Night was coming on fast now. A cold blackness puddled under the pines around him. Montana’s big sky deepened under a blanket of cloud cover.
He threw another log on the campfire and watched the sparks rise like fireflies into the night sky. He’d had years to think about who might have murdered Gordon. What he didn’t know was whether he was an easy scapegoat or if he had been purposely framed.
At the sound of a twig breaking, he picked up the rifle lying next to his bedroll.
“It’s just me,” came a voice from the darkness.
He relaxed but still held the rifle until his friend topped the rise. It was going to be a dark night, clouds hiding the stars and moon. There was just enough light to make out his friend Johnny Burrows’s silhouette as he walked toward the fire. He carried a heavy bag over his shoulder, which he laid down with a grunt.
“I forgot how far it was back in here on foot.
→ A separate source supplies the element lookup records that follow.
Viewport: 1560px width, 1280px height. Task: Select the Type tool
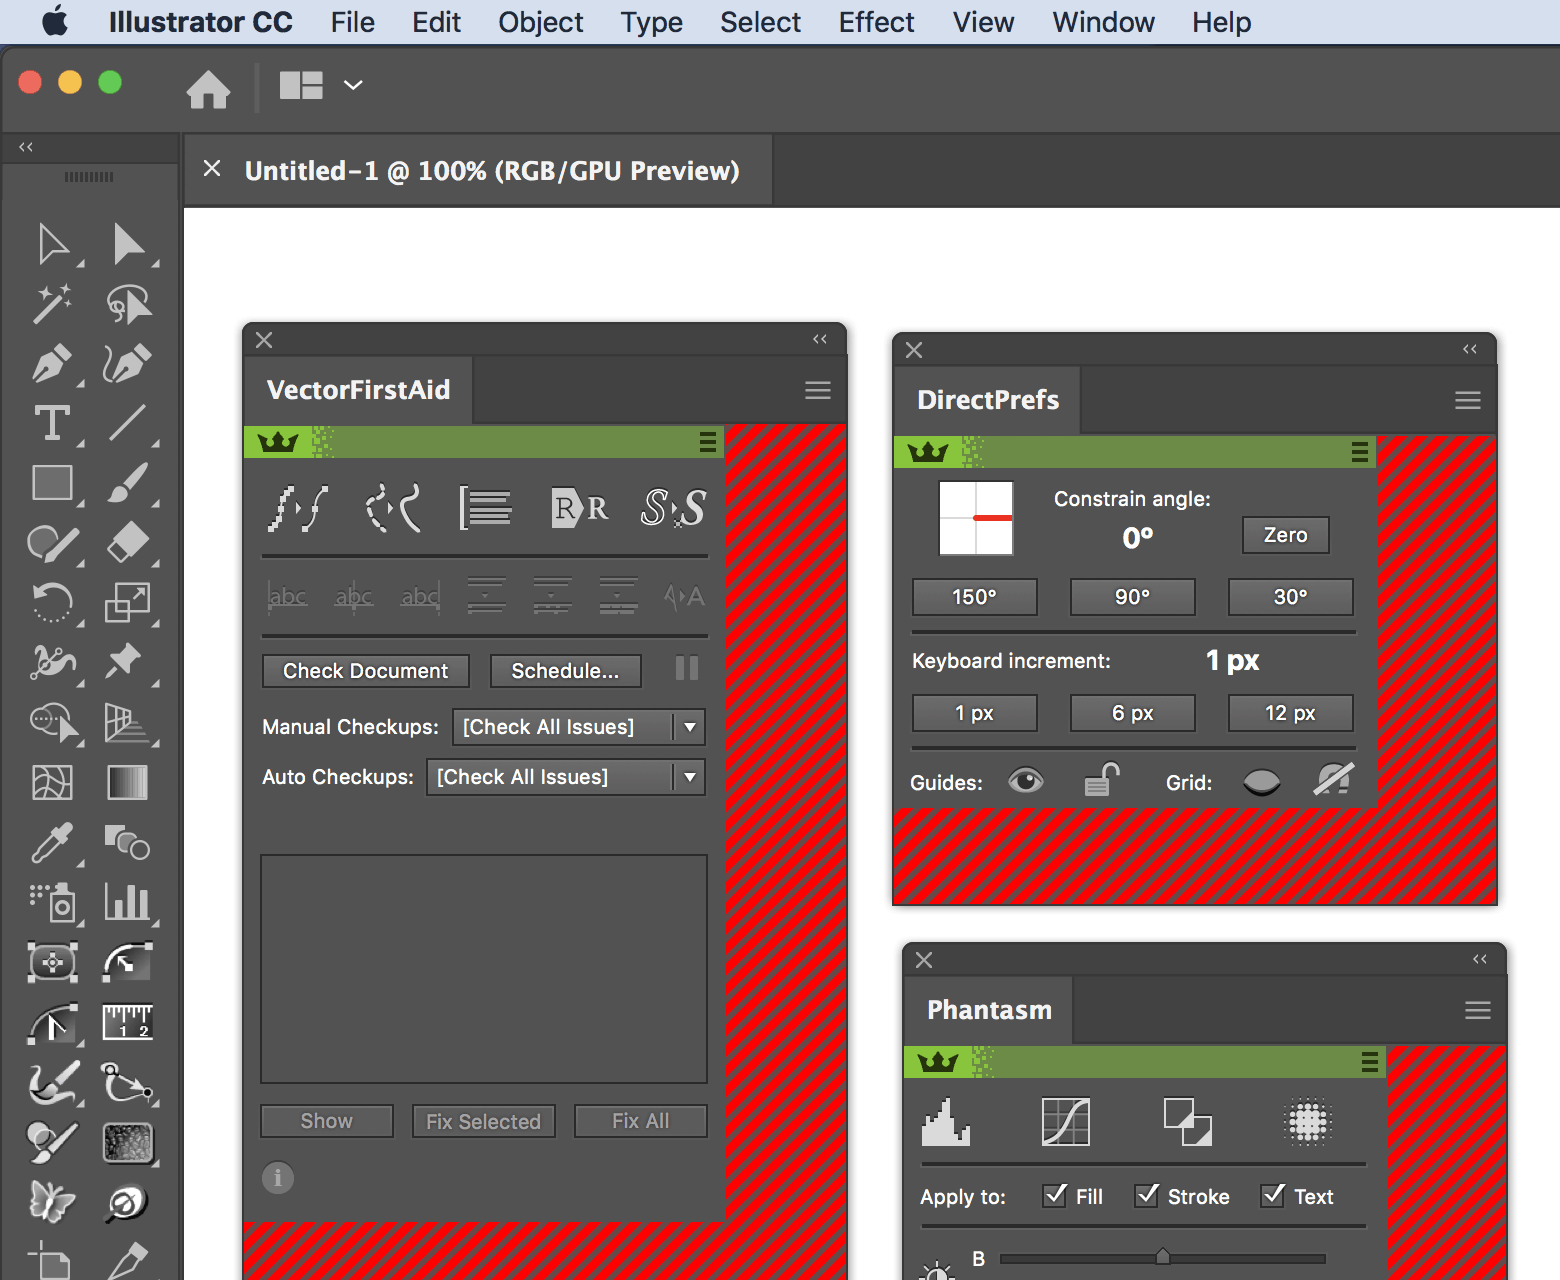[51, 423]
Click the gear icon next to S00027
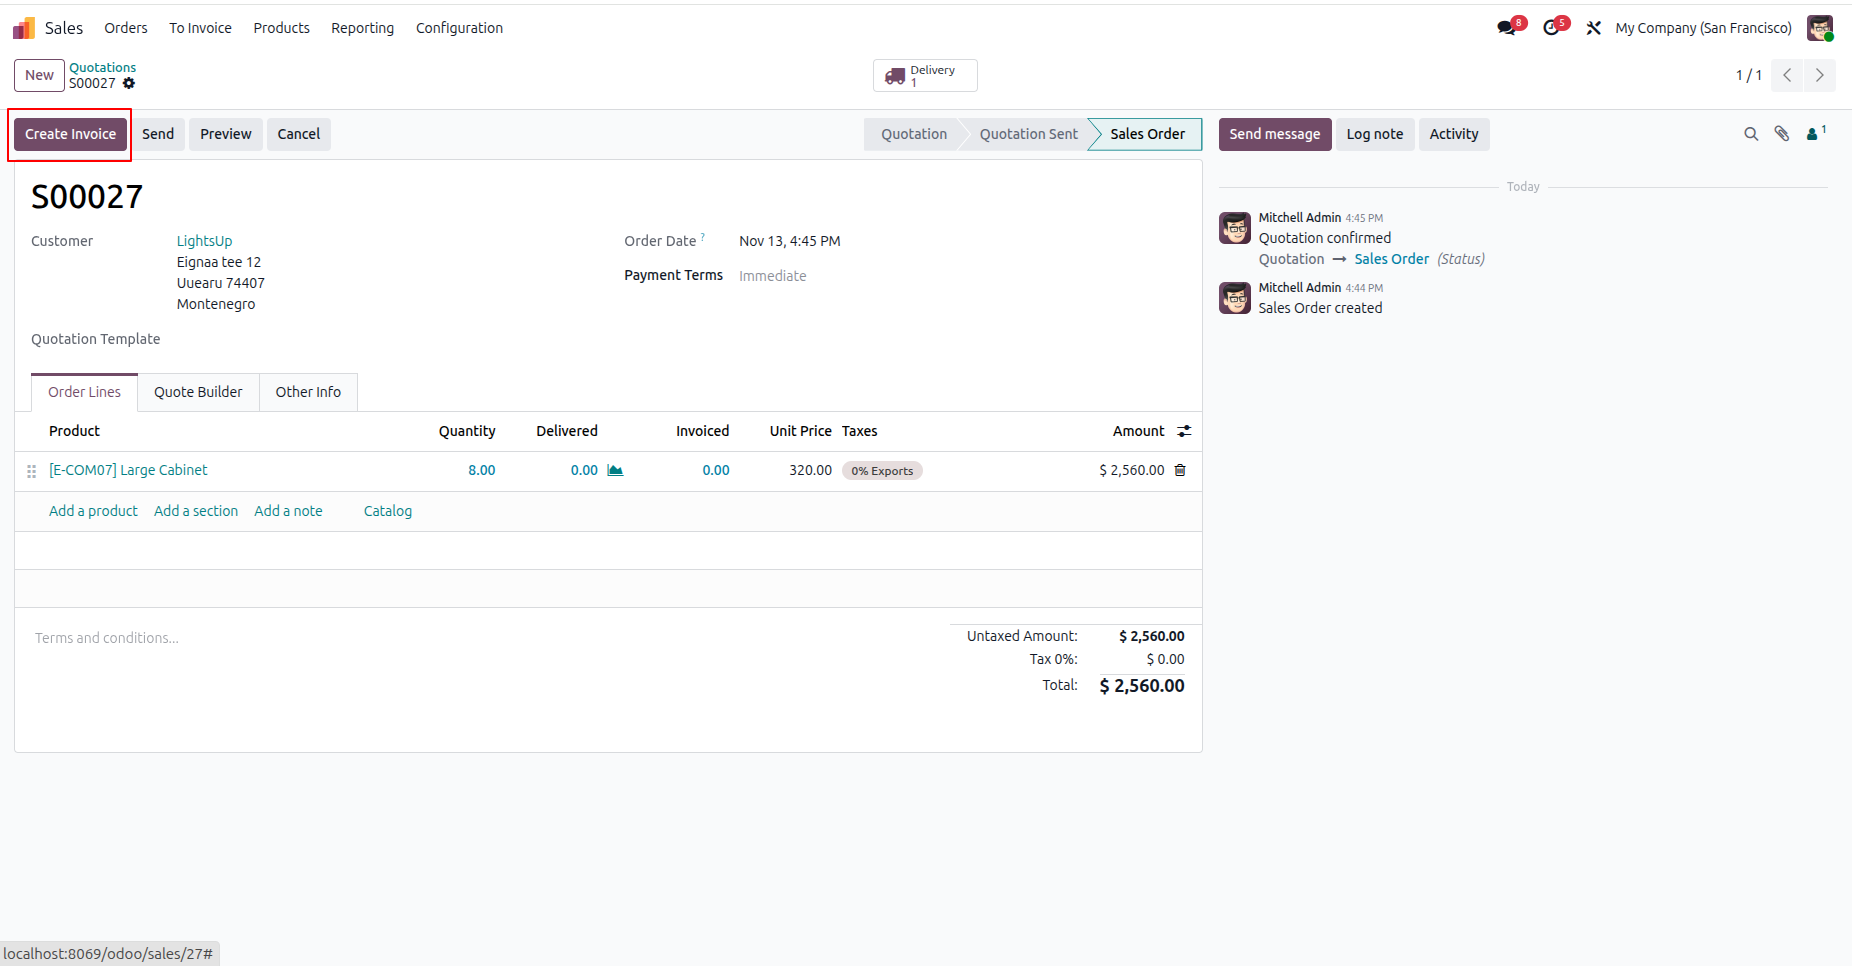Viewport: 1852px width, 966px height. pyautogui.click(x=129, y=84)
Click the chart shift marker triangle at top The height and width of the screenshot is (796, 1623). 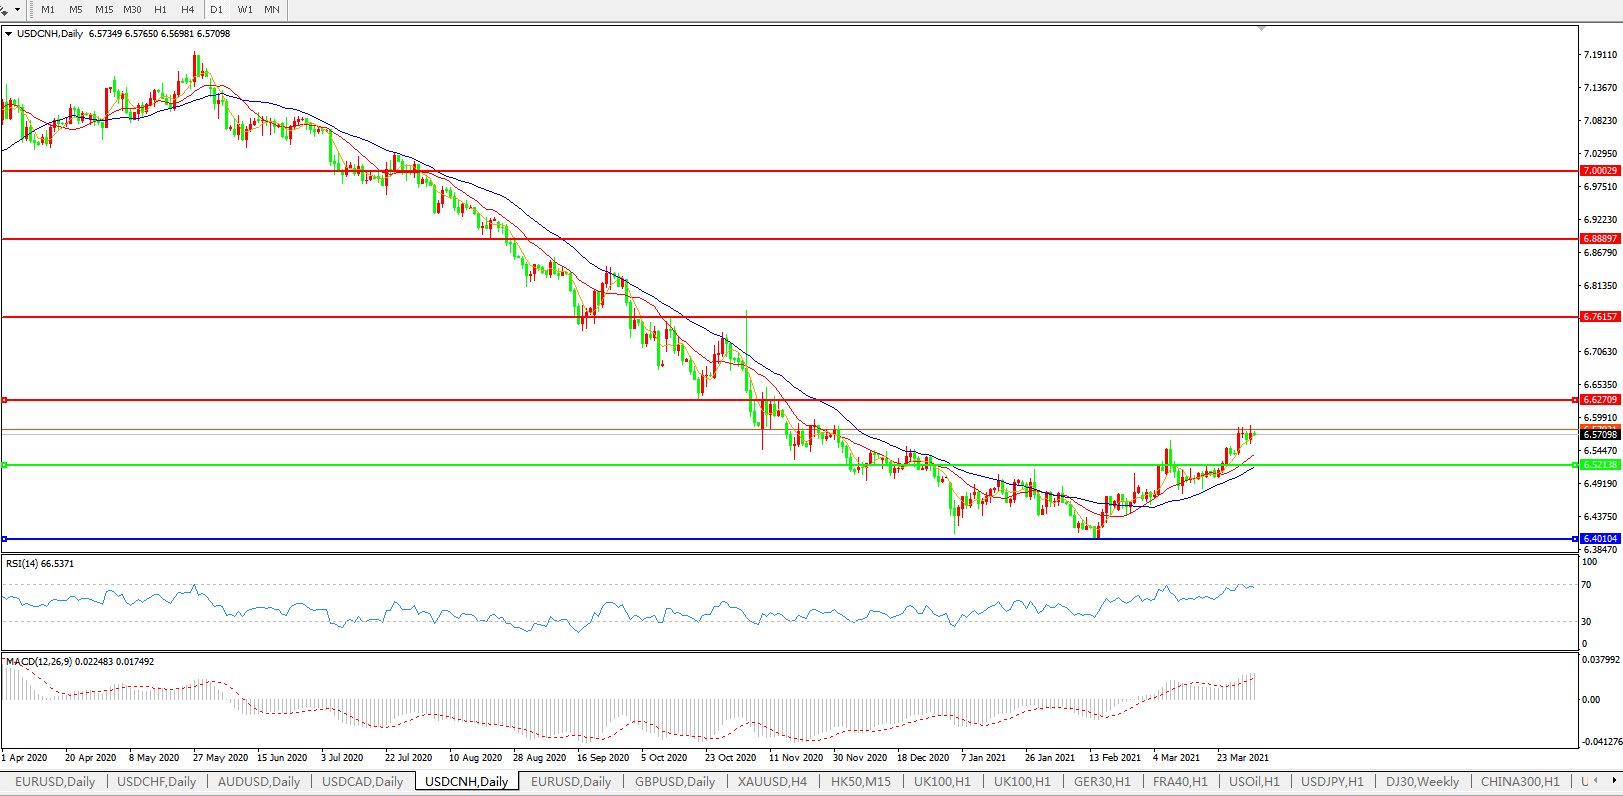coord(1261,29)
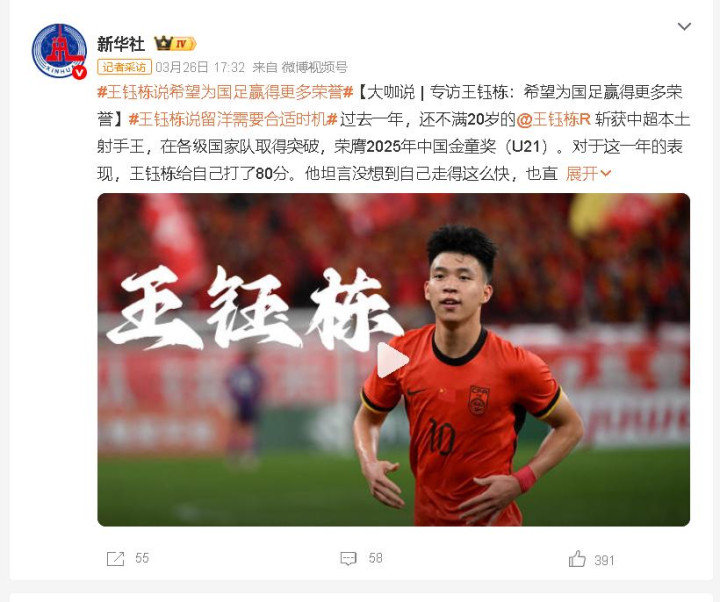The height and width of the screenshot is (602, 720).
Task: Open the post options chevron menu
Action: (684, 27)
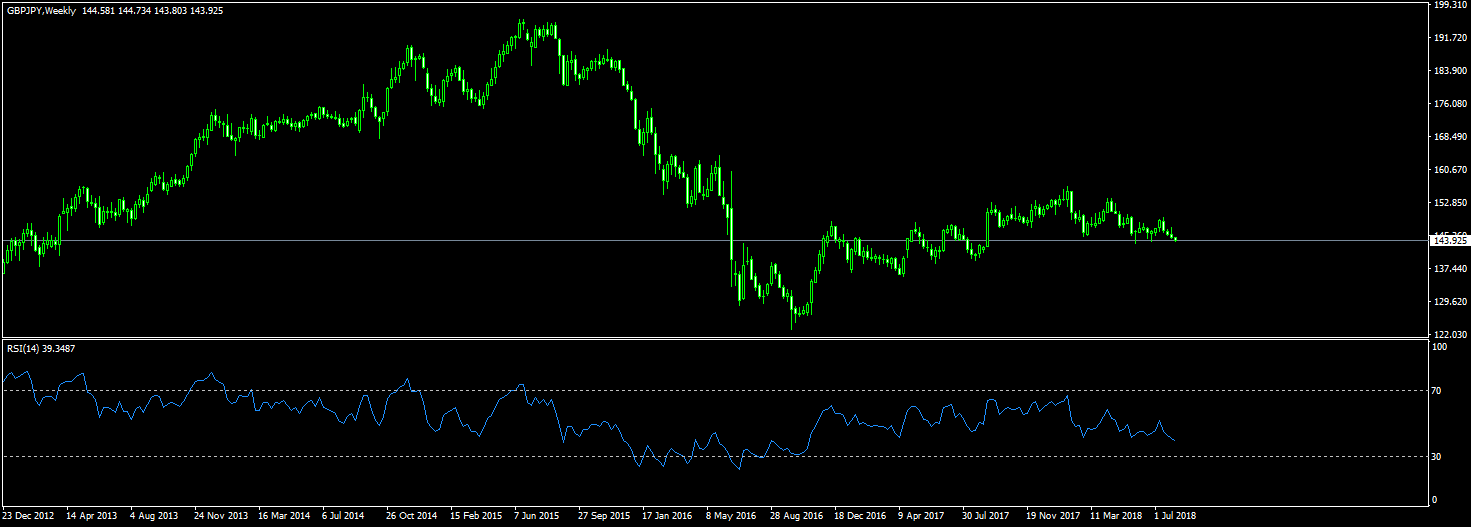Image resolution: width=1471 pixels, height=527 pixels.
Task: Click the GBPJPY,Weekly chart title text
Action: click(x=46, y=10)
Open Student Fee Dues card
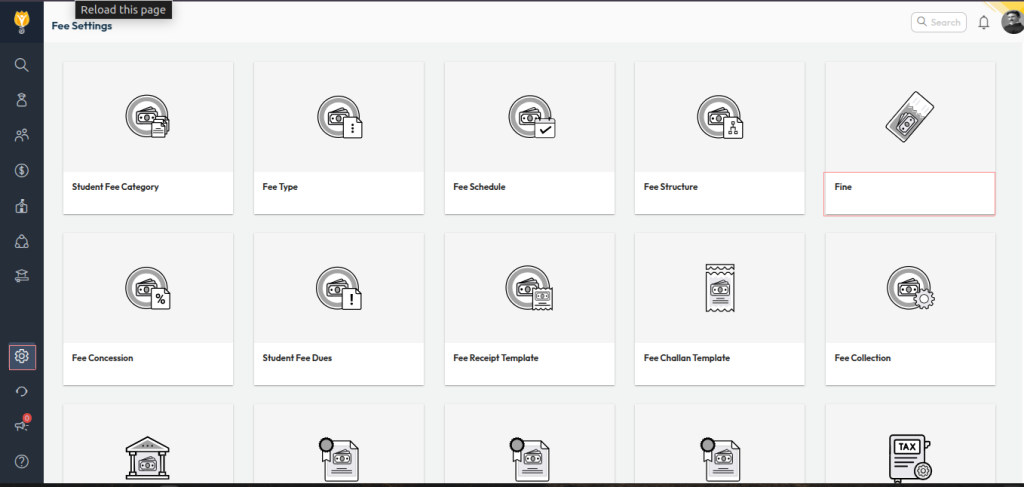 (338, 309)
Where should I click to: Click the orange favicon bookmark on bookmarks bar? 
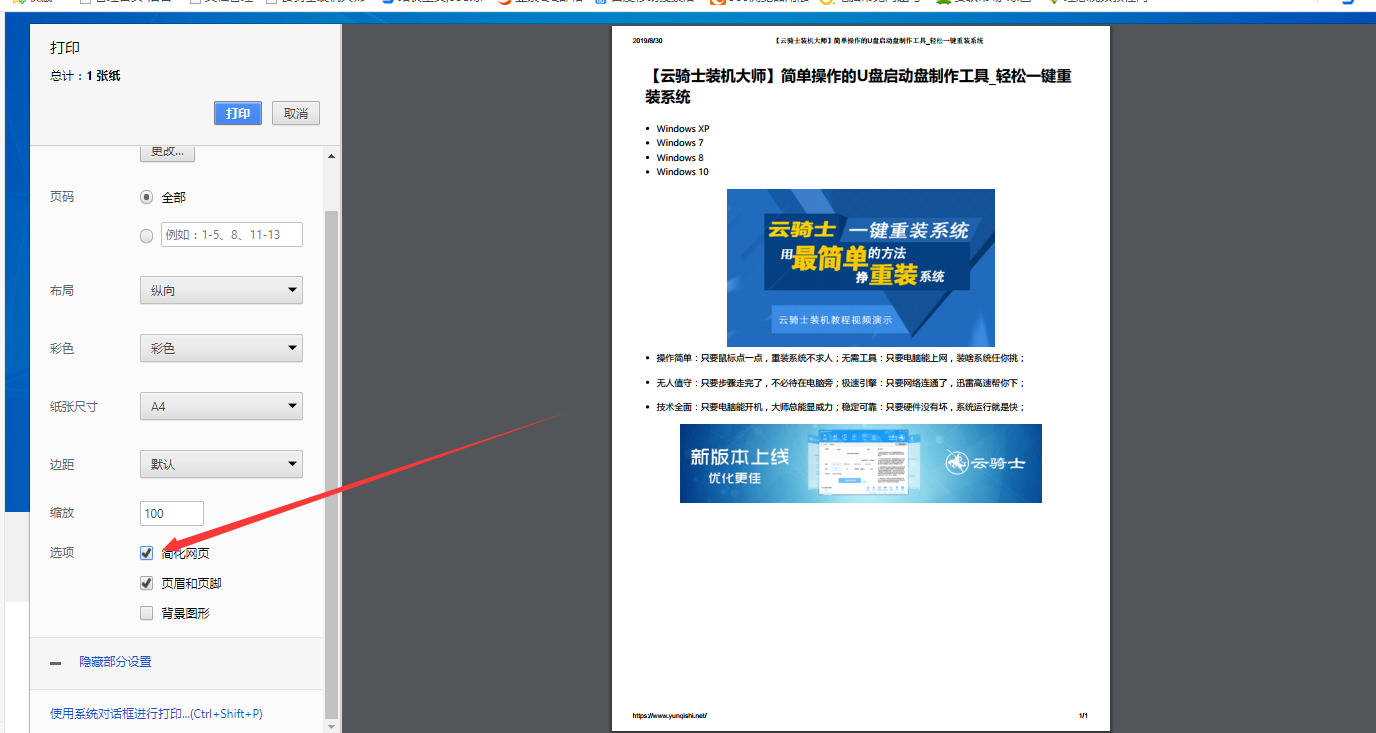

I’m not as young as I used to be,” Johnny said. “I brought you groceries.”
“You’re sure you weren’t followed?”
“No one knows you’re back in town, right? So no one has any reason to tail me, but I took the usual precautions.”
When they were boys, they often took off for the mountains rather than go to school. Looking back, Trask knew that it was his fault that Johnny was in trouble with his father a lot of the time. He was the one who talked his friend into skipping school. Johnny was always afraid he would get caught—and often did.
It was only one of the reasons Johnny’s father, John Thomas “J.T.” Burrows, didn’t like Trask and didn’t want his son associating with him.
But Johnny had remained a good friend all these years despite some problems nine years ago.
Johnny stepped to the fire to warm his hands. “You sure this is a good idea?”
“The fire?”
“Coming back here like this.” Johnny had stayed in town after graduating from college and ended up working with his father in the construction company where he’d worked in high school. Gordon Quinn had been one of the original partners, along with J.T. and Skip Fairchild.
Thanks to Johnny, Trask had been able to keep in touch and had known what had been going on in Gilt Edge—and especially with Lillie.
“You have a better suggestion?” Trask asked, now surprised Johnny hadn’t been happy to hear that he’d come back to clear his name.
“Maybe you should go to the sheriff and turn yourself in.”
“Turn myself in to Flint Cahill? The hanging sheriff? Right. Just throw myself on his mercy. I don’t think so. Especially since we all knew how he felt about me dating his sister.”
“It was more serious than that with Lillie, wasn’t it?”
Trask said nothing for a few minutes as he picked up a stick and poked at the fire. “I’ve never been able to forget her. It’s the main reason I came back.” When his friend didn’t comment, he looked up at him. “What?”
Still Johnny hesitated.
“You aren’t going to tell me that she’s now seeing someone.”
“No, but Junior Wainwright has been trying to get her to go out with him for the past few years.”
A fist closed on his heart. “But she hasn’t gone.”
“No. She’s dated a little, not much, just like I’ve told you.”
Trask’s first thought was to find Wainwright and set him straight. But that was the old Trask. “She can date anyone she wants.”
Johnny laughed. “When you told me that you’d changed, I didn’t believe it.” His friend eyed him. “Maybe you have changed. The old Trask—”
“Would have gone after him,” Trask said “I know. That’s one reason that the sheriff thinks I killed Gordon.”
“I had to put up with him at the construction company, so I can understand why you got into it with him.” Trask had been working for Gordon on his ranch when he’d caught him beating a horse with a two-by-four. He’d pulled the man off, taken the board away from him and warned him if he ever saw him treating an animal like that again, he’d kill him.